What is the “Foreign Business Bribery Prohibition Act?”

Like previous versions of the bill, H.R. 5438 seeks to “authorize certain private rights of action under the FCPA for violations that damage certain businesses, and for other purposes.”

Before turning to the specifics of H.R. 5438, some relevant background.

The FCPA’s legislative history is clear that the House intended for the FCPA to provide for a private right of action. However, the House committee’s statement about a private right of action was not repeated in the reports of either the Senate committee considering the FCPA or the conference committee that reconciled the views of the House and Senate to produce the language of the FCPA as it was ultimately enacted.

Based on this, as well as other factors highlighted in this post, courts have rejected plaintiffs’ arguments for an FCPA private right of action.

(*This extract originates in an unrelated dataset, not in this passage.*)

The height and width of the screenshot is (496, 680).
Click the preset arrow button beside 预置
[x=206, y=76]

Back to Rep. Perlmutter’s bill.

The bill seeks to amend the FCPA by providing that “any person that violates [the FCPA’s anti-bribery provisions] shall be liable to any “issuer” “domestic concern” or “other person that is a United States person” that is damaged by the violation … for damages caused to such issuer, domestic concern, or other person by the violation.”

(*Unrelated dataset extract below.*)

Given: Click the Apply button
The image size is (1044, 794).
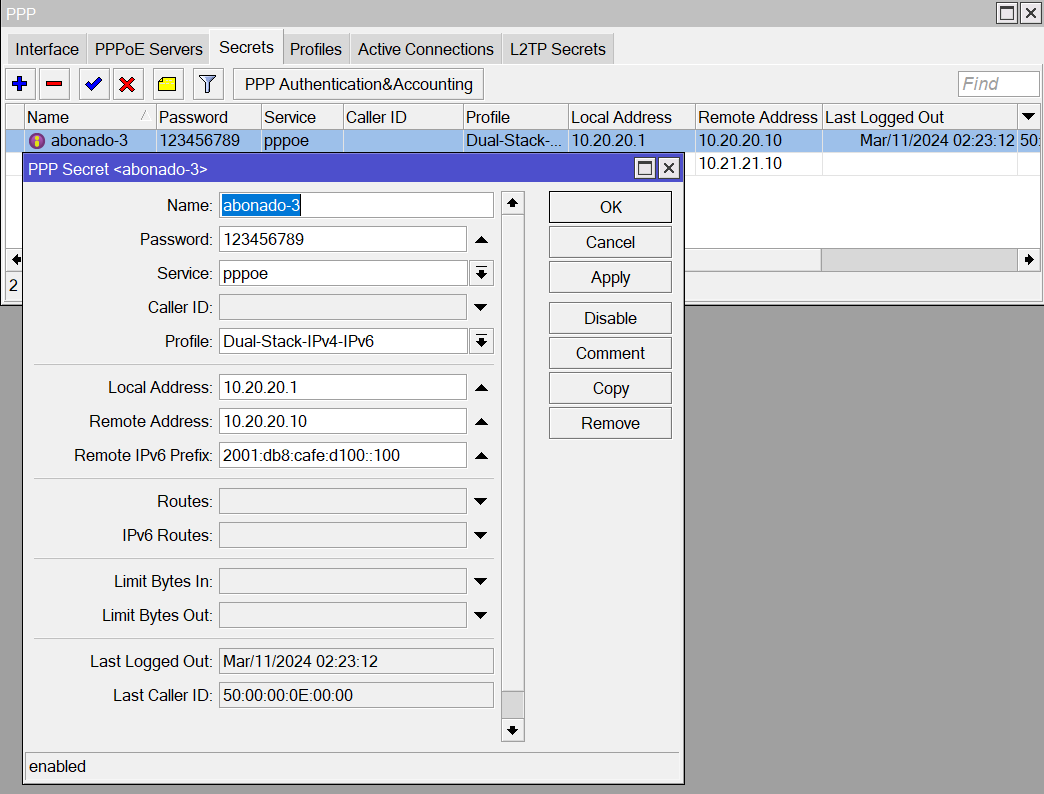Looking at the screenshot, I should coord(610,277).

Like previous versions of the bill, H.R. 5438 contains a section titled “Proof of Damages” which generally states that “the court may not find for the plaintiff in an action … unless the plaintiff alleges and proves that (A) the defendant violated the [anti-bribery provisions]; and (B) the defendant’s violation … (i) prevented the plaintiff from obtaining or retaining business for or with any person; and (ii) assisted the defendant in obtaining or retaining such business.”

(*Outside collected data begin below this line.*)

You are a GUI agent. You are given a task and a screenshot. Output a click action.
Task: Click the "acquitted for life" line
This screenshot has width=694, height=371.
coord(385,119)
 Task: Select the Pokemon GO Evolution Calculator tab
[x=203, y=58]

Like previsions versions of the bill, the “measure of damages” in H.R. 5438 “may be equal to the higher of the two following amounts … (i) the total amount of the contract or agreement that the defendant gained in obtaining or retaining business by means of the violation .. (ii) the total amount of the contract or agreement that the plaintiff failed to gain because of the defendant’s obtaining or retaining business by means of the violation …”.

Like previous versions of the bill, H.R. 5438 provides that “the court shall enter judgment for three times the amount determined [under either scenario above], together with a reasonable attorney’s fee and costs …”.

Like previous versions of the bill, H.R. 5438 explicitly preserves the FCPA’s facilitation payment exception and two affirmative defenses and contains the following statute of limitations “within 3 years after the discovery of the facts constituting the cause of action and within 6 years after the cause of action accrued.”

This release from Rep. Perlmutter’s office states:

“Recent reports of high profile corruption, such as the Panama Papers and Unaoil, allege financial kickbacks and monetary payments to government officials in return for contracts or favors. Under current law, only the Department of Justice (DOJ) and the Securities and Exchange Commission (SEC) are allowed to bring enforcement actions under the FCPA.

“These recent examples highlight the need for greater focus on the FCPA. I applaud the DOJ and SEC for making FCPA enforcement more of a priority in recent years, but more needs to be done – especially since both agencies are relatively underfunded,” said Perlmutter. “This legislation is a way to meet this increasing demand without adding to the deficit.”

The Foreign Business Bribery Prohibition Act creates a new risk factor for companies to think twice before offering bribes or favors to foreign officials. In addition, the bill aims to instill good governance by clarifying the FCPA statutory interpretations which will help businesses compete overseas and reduce corruption in domestic business operations.

“Corruption and bribery undermine the pillars of democracy and erode trust,” continued Perlmutter. “This legislation helps encourage foreign companies to play by the rules or be brought to court. Most importantly, it is a way to level the playing field and help U.S. companies compete abroad. ”

Like previous versions of Rep. Perlmutter’s bill, H.R. 5438 is unlikely to make it “out of committee” much less be enacted.

However, it is safe to assume that if the FCPA did contain an express private right of action, there would be more judicial scrutiny of FCPA enforcement theories, and because of this, the FCPA enforcement landscape would likely look much different than it does today.